Unable to create or delete worker nodes due to incorrect account error

{: #orphaned}

Infrastructure provider: Classic infrastructure provider icon Classic

{: tsSymptoms} You cannot manage worker nodes for your cluster, or view the cluster worker nodes in your classic IBM Cloud infrastructure account. However, you can update and manage other clusters in the account.

Further, you verified that you have the proper infrastructure credentials.

You might receive an error message in your worker node status similar to the following.

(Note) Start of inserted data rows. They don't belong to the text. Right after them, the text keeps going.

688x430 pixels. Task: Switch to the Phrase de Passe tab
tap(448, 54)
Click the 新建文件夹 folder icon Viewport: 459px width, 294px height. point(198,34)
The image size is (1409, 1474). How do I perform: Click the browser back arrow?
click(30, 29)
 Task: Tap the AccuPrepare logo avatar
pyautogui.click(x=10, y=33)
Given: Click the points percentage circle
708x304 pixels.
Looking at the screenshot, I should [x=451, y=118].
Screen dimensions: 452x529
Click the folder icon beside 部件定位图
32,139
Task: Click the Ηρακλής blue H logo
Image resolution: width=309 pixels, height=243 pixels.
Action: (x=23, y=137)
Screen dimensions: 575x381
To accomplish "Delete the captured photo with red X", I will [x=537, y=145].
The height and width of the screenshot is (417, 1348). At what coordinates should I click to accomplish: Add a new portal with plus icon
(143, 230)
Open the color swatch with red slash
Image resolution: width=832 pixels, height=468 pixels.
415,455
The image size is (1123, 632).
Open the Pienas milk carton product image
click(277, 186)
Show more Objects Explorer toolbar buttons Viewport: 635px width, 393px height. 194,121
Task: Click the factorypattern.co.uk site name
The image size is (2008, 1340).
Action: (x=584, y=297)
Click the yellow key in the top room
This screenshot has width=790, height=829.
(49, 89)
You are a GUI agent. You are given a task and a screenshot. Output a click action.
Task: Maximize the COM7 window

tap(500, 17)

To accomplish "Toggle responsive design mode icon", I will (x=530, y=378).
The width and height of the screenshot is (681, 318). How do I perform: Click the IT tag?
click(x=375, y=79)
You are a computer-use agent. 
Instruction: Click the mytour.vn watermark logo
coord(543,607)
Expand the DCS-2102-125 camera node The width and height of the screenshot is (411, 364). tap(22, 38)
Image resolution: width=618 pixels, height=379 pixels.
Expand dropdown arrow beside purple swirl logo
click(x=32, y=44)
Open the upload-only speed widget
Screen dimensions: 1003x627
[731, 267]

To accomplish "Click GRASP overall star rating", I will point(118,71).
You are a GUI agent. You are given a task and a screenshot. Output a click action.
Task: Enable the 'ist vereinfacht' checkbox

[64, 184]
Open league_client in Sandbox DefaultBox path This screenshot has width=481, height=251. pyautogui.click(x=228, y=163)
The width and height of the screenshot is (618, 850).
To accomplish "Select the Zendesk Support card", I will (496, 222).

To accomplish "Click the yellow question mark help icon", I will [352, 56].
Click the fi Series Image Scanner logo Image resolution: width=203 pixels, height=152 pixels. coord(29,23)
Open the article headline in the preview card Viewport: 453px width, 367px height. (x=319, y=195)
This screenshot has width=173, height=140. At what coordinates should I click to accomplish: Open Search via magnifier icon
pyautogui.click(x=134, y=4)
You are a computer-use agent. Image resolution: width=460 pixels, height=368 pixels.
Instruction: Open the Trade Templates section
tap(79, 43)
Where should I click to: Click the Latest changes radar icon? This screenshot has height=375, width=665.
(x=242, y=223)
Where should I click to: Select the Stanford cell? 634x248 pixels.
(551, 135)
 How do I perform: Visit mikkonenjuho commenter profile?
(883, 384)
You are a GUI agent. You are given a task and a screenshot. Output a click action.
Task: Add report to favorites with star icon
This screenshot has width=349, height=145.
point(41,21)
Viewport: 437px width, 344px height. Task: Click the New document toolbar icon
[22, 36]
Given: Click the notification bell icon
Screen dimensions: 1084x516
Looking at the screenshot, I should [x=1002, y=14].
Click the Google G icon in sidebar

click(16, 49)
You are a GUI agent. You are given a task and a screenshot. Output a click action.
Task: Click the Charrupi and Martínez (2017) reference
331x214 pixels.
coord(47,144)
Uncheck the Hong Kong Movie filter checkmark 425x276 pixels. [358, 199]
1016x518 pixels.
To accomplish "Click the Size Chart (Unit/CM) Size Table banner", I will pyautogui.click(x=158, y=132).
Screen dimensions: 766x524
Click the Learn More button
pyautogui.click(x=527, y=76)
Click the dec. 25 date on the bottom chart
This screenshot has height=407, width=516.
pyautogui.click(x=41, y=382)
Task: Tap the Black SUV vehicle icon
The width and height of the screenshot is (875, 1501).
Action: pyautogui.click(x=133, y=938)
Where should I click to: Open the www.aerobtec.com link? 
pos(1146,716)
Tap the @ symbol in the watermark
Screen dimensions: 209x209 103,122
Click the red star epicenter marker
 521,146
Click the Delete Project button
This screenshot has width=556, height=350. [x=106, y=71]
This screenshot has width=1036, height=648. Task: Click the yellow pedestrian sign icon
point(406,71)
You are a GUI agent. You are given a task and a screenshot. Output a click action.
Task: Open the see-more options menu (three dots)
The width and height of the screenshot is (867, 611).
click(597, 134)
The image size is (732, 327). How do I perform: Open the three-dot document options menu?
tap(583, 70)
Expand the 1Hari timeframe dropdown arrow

Incorrect account for worker - The 'classic' infrastructure user credentials changed and no longer match the worker node instance infrastructure account.

{: screen}

{: tsCauses} The cluster might be provisioned in a classic IBM Cloud infrastructure account that is no longer linked to your {{site.data.keyword.containerlong_notm}} account. The cluster is orphaned. Because the resources are in a different account, you do not have the infrastructure credentials to modify the resources.

Consider the following example scenario to understand how clusters might become orphaned.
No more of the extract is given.